■ Written exercise a ■
Set down the stretch of the battery passage from "Futureproofing the supply" through "of spent batteries.", word for word.

Readying the supply chain for a surge in demand, Uppsala-based Altris has developed a high energy density cathode material it calls Fennac, which it manufactures from sodium, iron, carbon, and nitrogen. The technology has been developed to be able to plug and play into any industry-standard Li-ion production line. It is so innovative that it has caught the eye of world-leading battery developer Northvolt who took part in Altris’ Series A funding round. The €9.6m raised is being used to open a GWh scale production facility by late 2023.

Towards a 100% silicon battery chemistry

Silicon as an anode material is also on the rise. Silicon solutions are unique in that they can store vast amounts of Li-ions at rapid speeds, enabling charging speeds of under 15 minutes with over 500 miles of range. However, the industry faces several challenges in taking chemistries from the <10% silicon-graphite mix that we have today, to the potential 100% silicon chemistries that we could benefit from in the future. These challenges include creating a stable battery chemistry that will allow for silicon’s natural propensity to expand and contract as it charges and discharges and make it scalable at a cost-competitive price point. The industry is pursuing several strategies, some of which will follow a path of gradually increasing silicon content, while others are pushing to introduce full silicon anodes as early as 2027.

Working towards a fully silicon battery chemistry is a challenge that New York-based battery innovator GDI has spent the best part of the last decade working on to deliver. Taking inspiration from photovoltaic panels, GDI uses plasma-enhanced chemical vapour deposition to create a unique 100% silicon anode design. In laboratory tests, this battery chemistry has been proven to offer a 30% energy density increase on advanced Li-ion batteries by 30% as well as safe and reliable fast charging from 10-75% in 15 minutes over 500 times with a remaining 80% state of health.

© shutterstock/Phonlamai Photo

Recognising Europe’s burgeoning market, GDI is one of several American start-ups that EIT InnoEnergy is helping to establish a foothold in Europe to bring global innovation to the benefit of European consumers. After completing a major Series A funding round in which GDI attracted $13.3m, it will now establish its first production line in Eindhoven, in the Netherlands, with support from European high-tech industrial companies AGC and Schlenk. Once the pilot production line has proved successful, the alliance aims to achieve 100 MWh of anode production capacity in 2024, 1 GWh in 2026, and 10 GWh by 2028.

Futureproofing the supply chain

20 years ago, industry made the misstep of pursuing certain battery chemistries without considering what the future might hold. We know better now. In December 2022, the European Parliament announced new circular economy legislation that stipulates requirements across a battery’s entire lifecycle. For example, it will require new batteries to use a minimum of 6% of recovered lithium and sets progressive targets for the collection of spent batteries.

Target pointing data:
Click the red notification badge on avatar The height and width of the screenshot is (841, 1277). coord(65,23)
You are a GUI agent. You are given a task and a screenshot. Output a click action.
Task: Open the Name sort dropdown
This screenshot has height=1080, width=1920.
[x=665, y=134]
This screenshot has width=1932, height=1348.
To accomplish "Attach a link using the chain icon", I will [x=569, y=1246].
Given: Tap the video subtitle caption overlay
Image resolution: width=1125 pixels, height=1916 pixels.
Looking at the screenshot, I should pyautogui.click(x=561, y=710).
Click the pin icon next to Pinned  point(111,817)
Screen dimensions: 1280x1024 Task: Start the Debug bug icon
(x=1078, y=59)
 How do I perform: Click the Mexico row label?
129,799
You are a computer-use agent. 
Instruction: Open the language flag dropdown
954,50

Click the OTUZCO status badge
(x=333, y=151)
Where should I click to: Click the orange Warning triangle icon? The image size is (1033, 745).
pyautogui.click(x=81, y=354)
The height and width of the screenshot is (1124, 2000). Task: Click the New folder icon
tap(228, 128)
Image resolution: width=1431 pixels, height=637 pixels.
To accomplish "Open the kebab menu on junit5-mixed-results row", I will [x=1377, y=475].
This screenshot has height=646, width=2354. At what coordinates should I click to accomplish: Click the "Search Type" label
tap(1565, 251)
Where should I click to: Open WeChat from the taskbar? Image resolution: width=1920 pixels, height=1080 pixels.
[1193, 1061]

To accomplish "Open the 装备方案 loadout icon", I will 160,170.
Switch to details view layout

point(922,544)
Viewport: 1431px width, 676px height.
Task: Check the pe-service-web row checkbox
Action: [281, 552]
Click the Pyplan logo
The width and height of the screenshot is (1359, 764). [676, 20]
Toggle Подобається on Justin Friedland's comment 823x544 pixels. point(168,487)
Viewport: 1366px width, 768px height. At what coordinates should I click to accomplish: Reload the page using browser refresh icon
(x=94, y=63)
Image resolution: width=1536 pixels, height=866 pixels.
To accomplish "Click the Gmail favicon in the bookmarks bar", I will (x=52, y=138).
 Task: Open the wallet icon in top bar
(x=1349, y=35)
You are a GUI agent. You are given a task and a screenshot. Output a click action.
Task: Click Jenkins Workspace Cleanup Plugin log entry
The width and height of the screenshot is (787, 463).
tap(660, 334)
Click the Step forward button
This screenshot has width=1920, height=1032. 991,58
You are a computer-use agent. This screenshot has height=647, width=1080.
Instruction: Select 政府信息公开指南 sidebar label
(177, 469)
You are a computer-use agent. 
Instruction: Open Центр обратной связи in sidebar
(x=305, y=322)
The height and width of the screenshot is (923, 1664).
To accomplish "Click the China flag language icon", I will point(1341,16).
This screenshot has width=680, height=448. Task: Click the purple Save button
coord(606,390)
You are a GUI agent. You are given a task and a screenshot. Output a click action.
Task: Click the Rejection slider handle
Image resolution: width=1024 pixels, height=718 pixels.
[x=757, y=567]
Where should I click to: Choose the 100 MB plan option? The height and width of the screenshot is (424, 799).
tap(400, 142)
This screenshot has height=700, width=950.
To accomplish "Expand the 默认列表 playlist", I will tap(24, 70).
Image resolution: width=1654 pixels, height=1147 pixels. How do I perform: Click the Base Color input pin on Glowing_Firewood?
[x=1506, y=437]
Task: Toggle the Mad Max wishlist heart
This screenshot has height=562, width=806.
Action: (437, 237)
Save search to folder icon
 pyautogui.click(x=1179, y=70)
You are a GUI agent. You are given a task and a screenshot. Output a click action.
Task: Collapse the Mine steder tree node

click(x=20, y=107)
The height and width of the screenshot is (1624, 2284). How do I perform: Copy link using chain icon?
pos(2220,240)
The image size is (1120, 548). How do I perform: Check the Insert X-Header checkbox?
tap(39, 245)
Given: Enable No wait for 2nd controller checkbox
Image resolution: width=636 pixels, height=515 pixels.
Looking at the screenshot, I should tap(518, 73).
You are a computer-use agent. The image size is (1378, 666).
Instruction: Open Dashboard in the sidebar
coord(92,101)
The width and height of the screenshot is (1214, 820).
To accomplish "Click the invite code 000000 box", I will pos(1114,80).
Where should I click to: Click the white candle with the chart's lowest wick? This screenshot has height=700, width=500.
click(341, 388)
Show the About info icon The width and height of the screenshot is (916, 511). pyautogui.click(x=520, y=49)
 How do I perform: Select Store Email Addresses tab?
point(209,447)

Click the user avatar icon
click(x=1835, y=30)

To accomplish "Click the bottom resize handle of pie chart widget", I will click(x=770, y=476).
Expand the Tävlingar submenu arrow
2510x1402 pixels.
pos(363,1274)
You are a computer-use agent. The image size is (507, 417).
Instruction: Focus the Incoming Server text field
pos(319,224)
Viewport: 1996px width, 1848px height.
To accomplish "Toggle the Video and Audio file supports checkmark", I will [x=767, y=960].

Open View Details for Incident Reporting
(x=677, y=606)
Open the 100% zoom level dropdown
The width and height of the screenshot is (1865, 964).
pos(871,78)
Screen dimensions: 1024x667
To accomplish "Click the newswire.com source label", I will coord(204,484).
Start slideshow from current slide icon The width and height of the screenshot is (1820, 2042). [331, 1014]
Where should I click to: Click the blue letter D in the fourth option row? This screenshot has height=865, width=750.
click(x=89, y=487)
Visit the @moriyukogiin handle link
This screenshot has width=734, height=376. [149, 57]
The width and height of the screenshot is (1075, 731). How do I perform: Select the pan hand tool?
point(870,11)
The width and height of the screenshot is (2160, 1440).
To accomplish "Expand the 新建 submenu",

■ Written exercise b ■
Please output the rows as a JSON list of strings, covering the stretch from the first row through the line containing "I will 160,170.", one string per line, with blank lines left out.

■ Written solution a ■
Futureproofing the supply chain

20 years ago, industry made the misstep of pursuing certain battery chemistries without considering what the future might hold. We know better now. In December 2022, the European Parliament announced new circular economy legislation that stipulates requirements across a battery’s entire lifecycle. For example, it will require new batteries to use a minimum of 6% of recovered lithium and sets progressive targets for the collection of spent batteries.

■ Written solution b ■
[
  "Click the red notification badge on avatar The height and width of the screenshot is (841, 1277). coord(65,23)",
  "You are a GUI agent. You are given a task and a screenshot. Output a click action.",
  "Task: Open the Name sort dropdown",
  "This screenshot has height=1080, width=1920.",
  "[x=665, y=134]",
  "This screenshot has width=1932, height=1348.",
  "To accomplish \"Attach a link using the chain icon\", I will [x=569, y=1246].",
  "Given: Tap the video subtitle caption overlay",
  "Image resolution: width=1125 pixels, height=1916 pixels.",
  "Looking at the screenshot, I should pyautogui.click(x=561, y=710).",
  "Click the pin icon next to Pinned  point(111,817)",
  "Screen dimensions: 1280x1024 Task: Start the Debug bug icon",
  "(x=1078, y=59)",
  " How do I perform: Click the Mexico row label?",
  "129,799",
  "You are a computer-use agent. ",
  "Instruction: Open the language flag dropdown",
  "954,50",
  "Click the OTUZCO status badge",
  "(x=333, y=151)",
  "Where should I click to: Click the orange Warning triangle icon? The image size is (1033, 745).",
  "pyautogui.click(x=81, y=354)",
  "The height and width of the screenshot is (1124, 2000). Task: Click the New folder icon",
  "tap(228, 128)",
  "Image resolution: width=1431 pixels, height=637 pixels.",
  "To accomplish \"Open the kebab menu on junit5-mixed-results row\", I will [x=1377, y=475].",
  "This screenshot has height=646, width=2354. At what coordinates should I click to accomplish: Click the \"Search Type\" label",
  "tap(1565, 251)",
  "Where should I click to: Open WeChat from the taskbar? Image resolution: width=1920 pixels, height=1080 pixels.",
  "[1193, 1061]",
  "To accomplish \"Open the 装备方案 loadout icon\", I will 160,170."
]